“I’m not there”
Van Gogh en la puerta de la eternidad es una película de artista. No es un biopic (si lo fuera, a lo sumo sería una película sobre un artista), como el protagonizado por Kirk Douglas en los 50; pero tampoco es una aproximación realista, cruda, como la de Pialat, que hace todo lo que puede para tomar distancia de la imagen oficial del pintor. En la puerta de la eternidad, en cambio, es una película de Julian Schnabel; y el tema no es tanto Van Gogh como la visión que tiene de él tiene el director. Un retrato de artista donde la presencia del autor domina la obra y eclipsa al retratado. Van Gogh se vuelve un instrumento con el que Schnabel pone a prueba ideas de puesta en escena, como pasa en las excursiones del pintor por el campo, que le sirven al director para experimentar con el uso de los colores y de la luz. Lo que antes se llamaba “película vehículo”, básicamente, solo que acá el cine no trabaja para el lucimiento de una estrella sino del director.

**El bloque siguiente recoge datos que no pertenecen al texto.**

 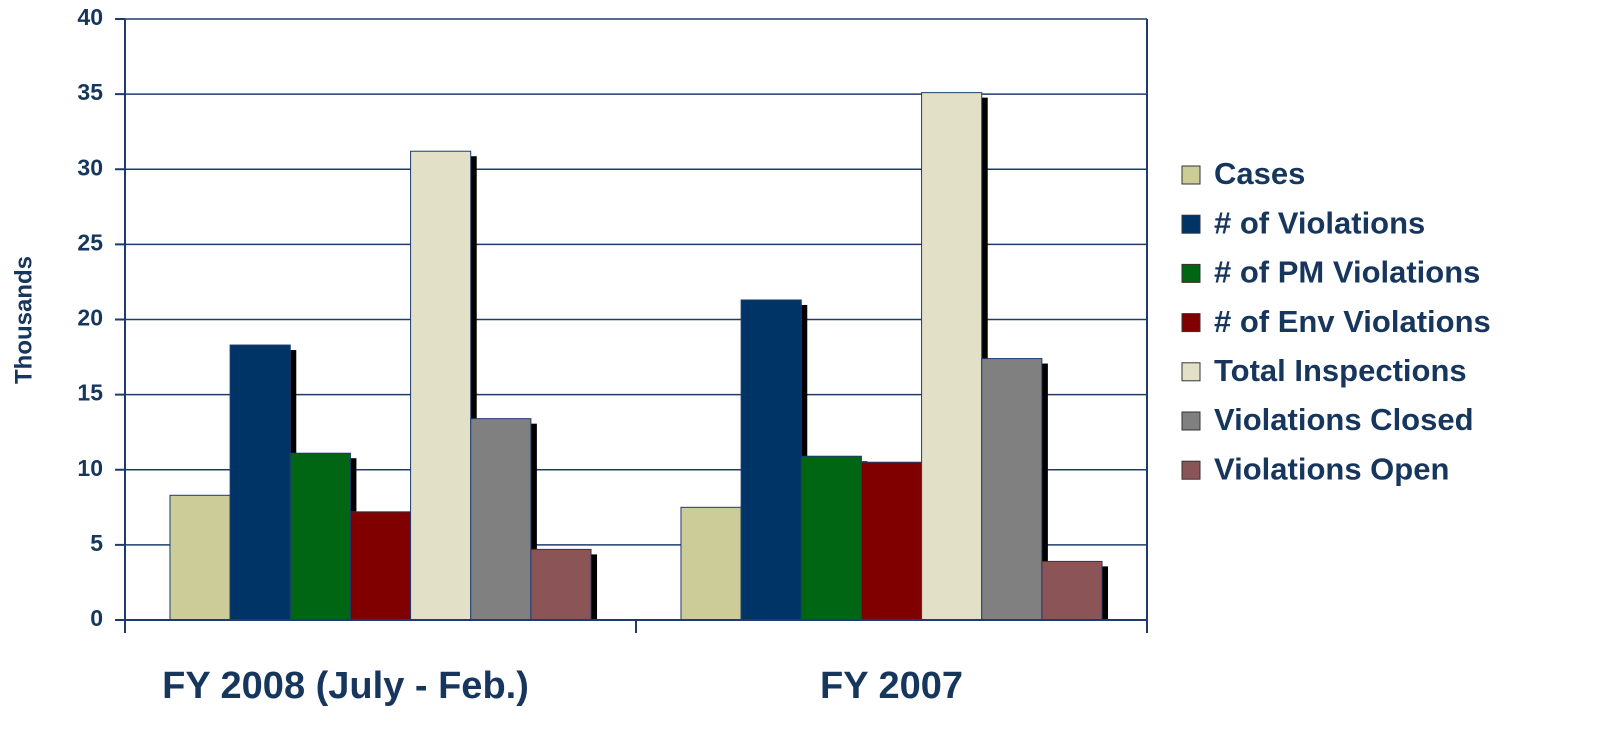 What do you see at coordinates (24, 320) in the screenshot?
I see `y-axis-label: Thousands` at bounding box center [24, 320].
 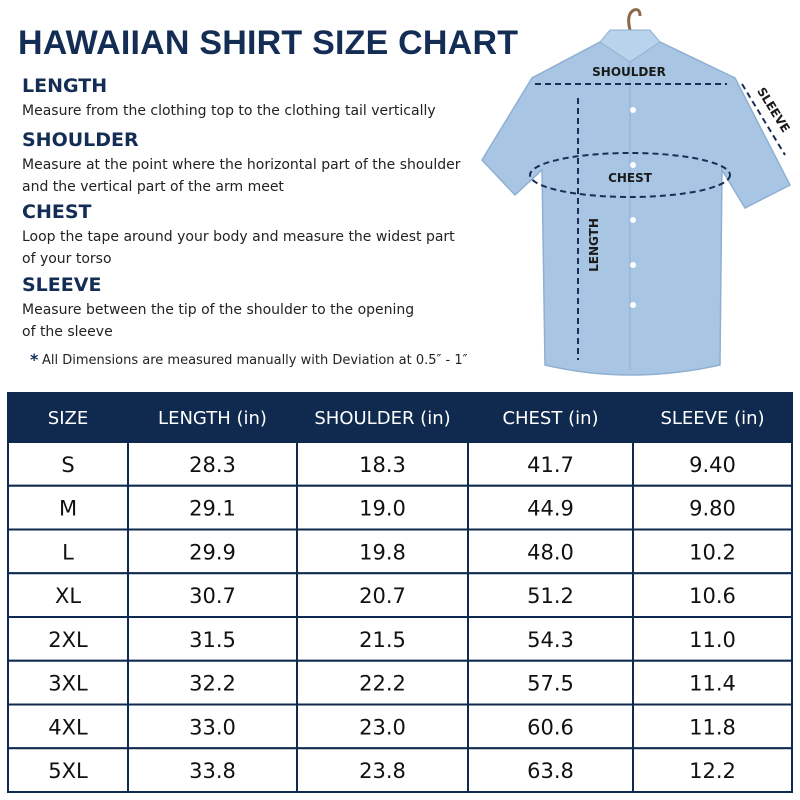 I want to click on section-heading: SHOULDER, so click(x=80, y=140).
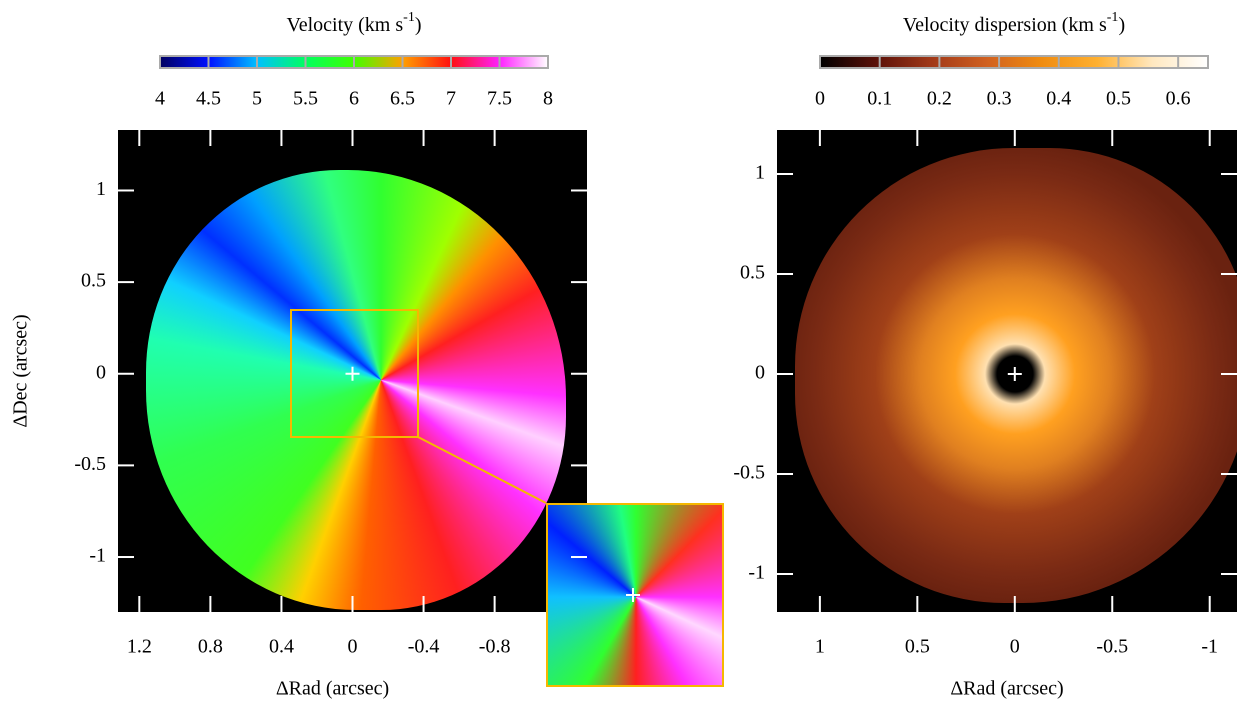 This screenshot has width=1252, height=706. What do you see at coordinates (548, 99) in the screenshot?
I see `colorbar-tick-label: 8` at bounding box center [548, 99].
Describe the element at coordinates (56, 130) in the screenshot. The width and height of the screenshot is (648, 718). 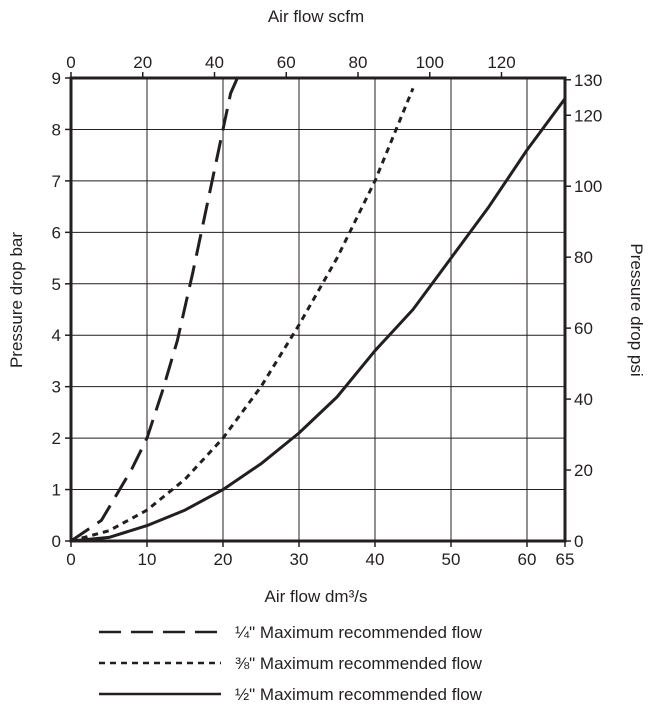
I see `y-tick-label: 8` at that location.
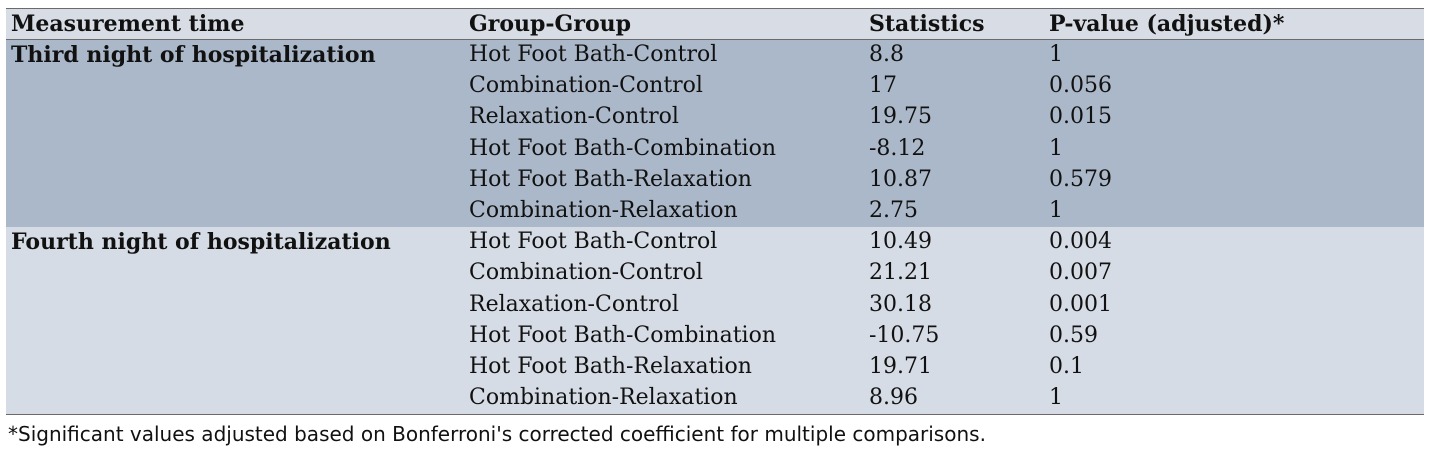  What do you see at coordinates (894, 398) in the screenshot?
I see `stat-cell: 8.96` at bounding box center [894, 398].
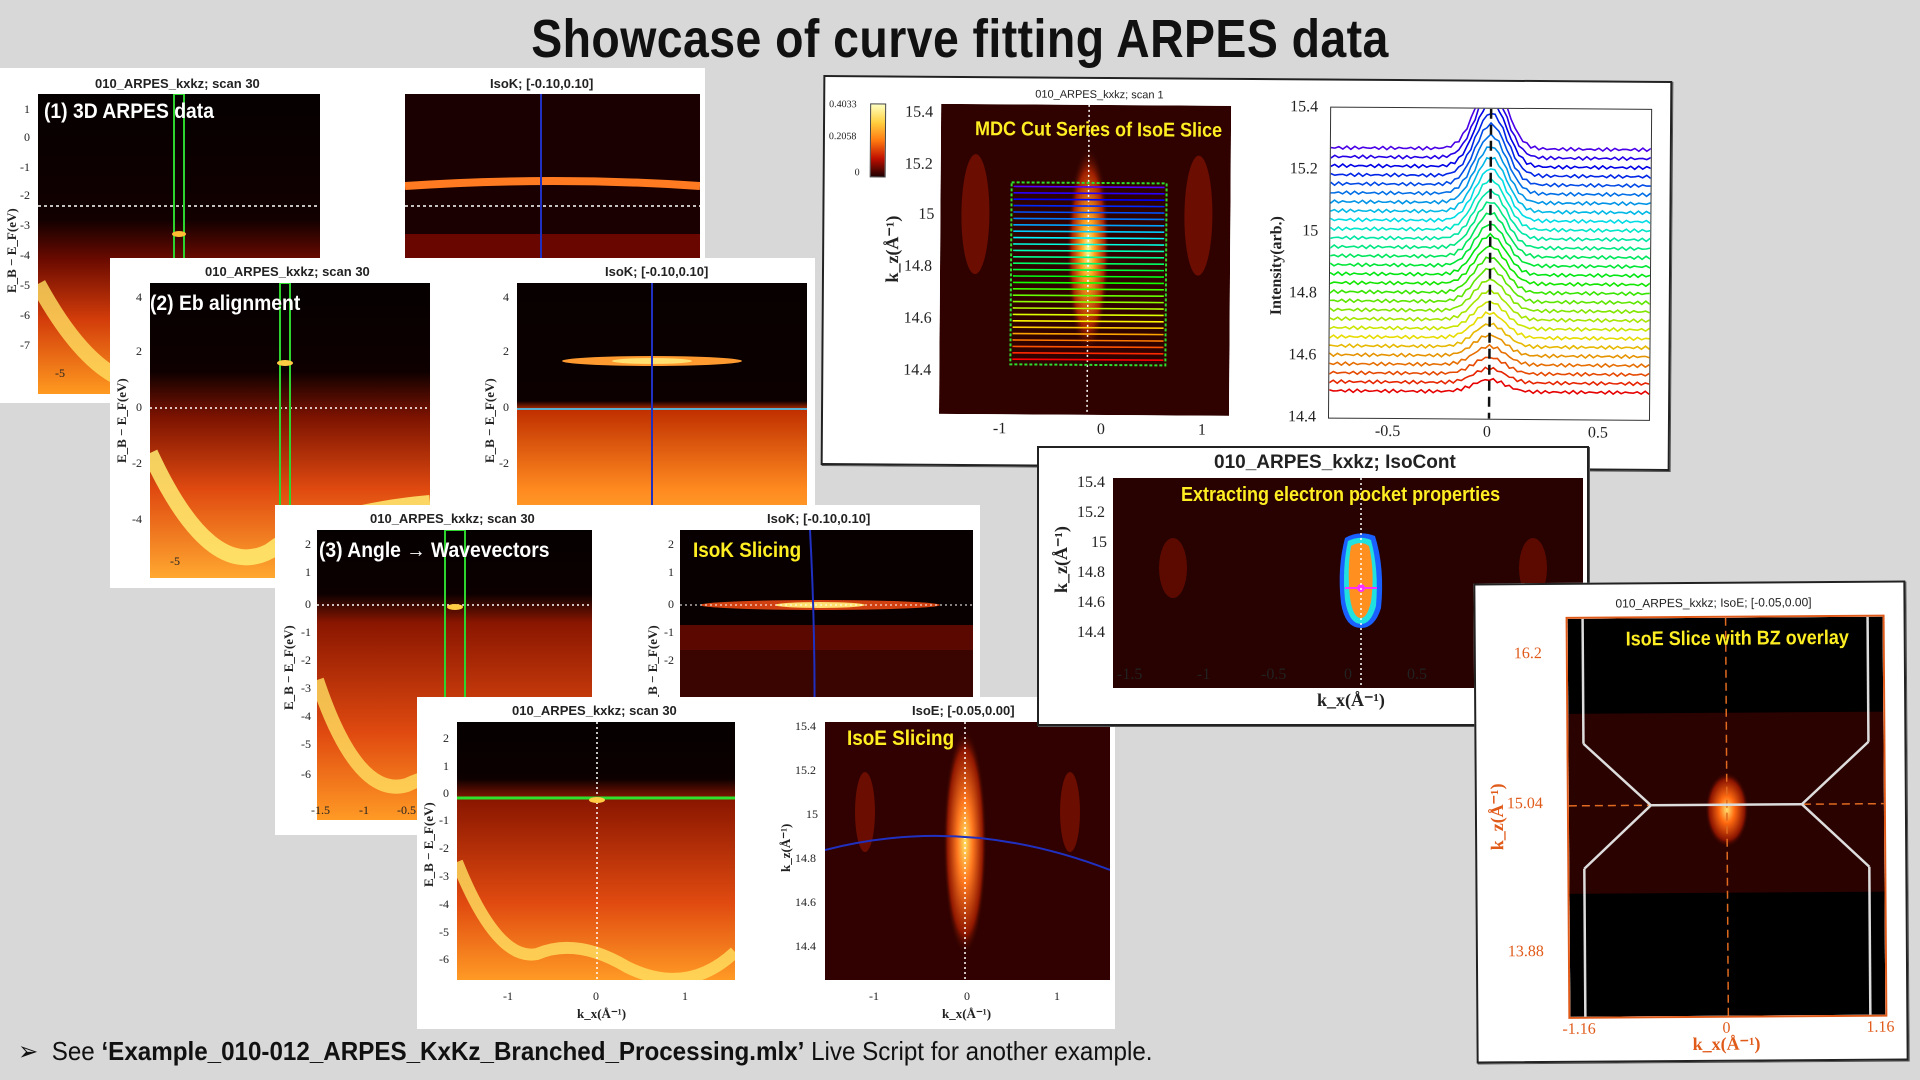  I want to click on panel-4-right-ytick: 15.2, so click(806, 770).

Van Gogh y otros personajes dicen cosas un poco pomposas sobre el arte, la pintura y la vida, mientras que Schnabel hace sentir el peso de planos temblorosos y que se despegan del protagonista para encuadrar paisajes, como si fuera el director el que pintara, como si la cámara dibujara trazos sobre la pantalla. La película nos acostumbra rápidamente a ese gesto: cada vez que se habla de algo importante, la puesta sugiere que no hay que prestar atención únicamente a la palabra, sino que debemos mirar lo demás, comprender que las reflexiones que brotan de la boca de los protagonistas se trasladan a las decisiones formales. El pensamiento, por llamarlo de alguna manera, no está en los diálogos ni en los personajes, podría decirnos Schnabel, sino en las imágenes, en el trabajo de dirección.
El cine, tal como lo entiende Schnabel, se va todo en ese jueguito. Más allá de eso, la película es un desorden de ideas, frases y recursos que nunca se estabiliza. Se tiene la impresión de que el director puede hacer cualquier cosa en cualquier momento, que es como decir que, en el fondo, no puede hacer mucho. Van Gogh puede hablar como un humanista convencido o como un desequilibrado que se aferra a los vestigios de la cordura, da lo mismo; el tono de la película puede ir de la exploración libre de los espacios y los colores a una meditación lúgubre acerca del hundimiento del protagonista. Antes dije que Schnabel era el único que realmente pintaba en la película: ahora habría que decir que lo suyo se parece más a un collage, a una suma de fragmentos de orígenes muy distintos que alguien reúne sin disimular las costuras.
Pero se trata de un collage amable, lánguido, que no ofende ni molesta a nadie. La prueba de esto es que en la película conviven como pueden el dato y la invención, la información y el grotesco, y nadie se escandaliza. El corte de la oreja, por ejemplo, se narra sin estridencias: el hecho ocurre en el off, y después hay un diálogo largo de Van Gogh con un médico en el que trata de explicarle (y de explicarse a sí mismo) el corte como si estuviera en una sesión de terapia. Ese tratamiento suave, light, del momento choca con el del final, más brutal, donde se sugiere una hipótesis nueva sobre su muerte (la idea toma como base un estudio de 2011). Este ir y venir, que en otra película habría supuesto un quiebre del verosímil, acá funciona como un desbalanceo más del amontonamiento que realiza Schnabel. El resultado es una especie de Van Gogh ATP, multipropósito, que puede funcionar como entrada a la biografía del pintor para los neófitos y, al mismo tiempo, es capaz proveer alguna controversia módica (como la de su muerte) que sirva a los conocedores como tema de discusión a la salida del cine o el lunes en la oficina.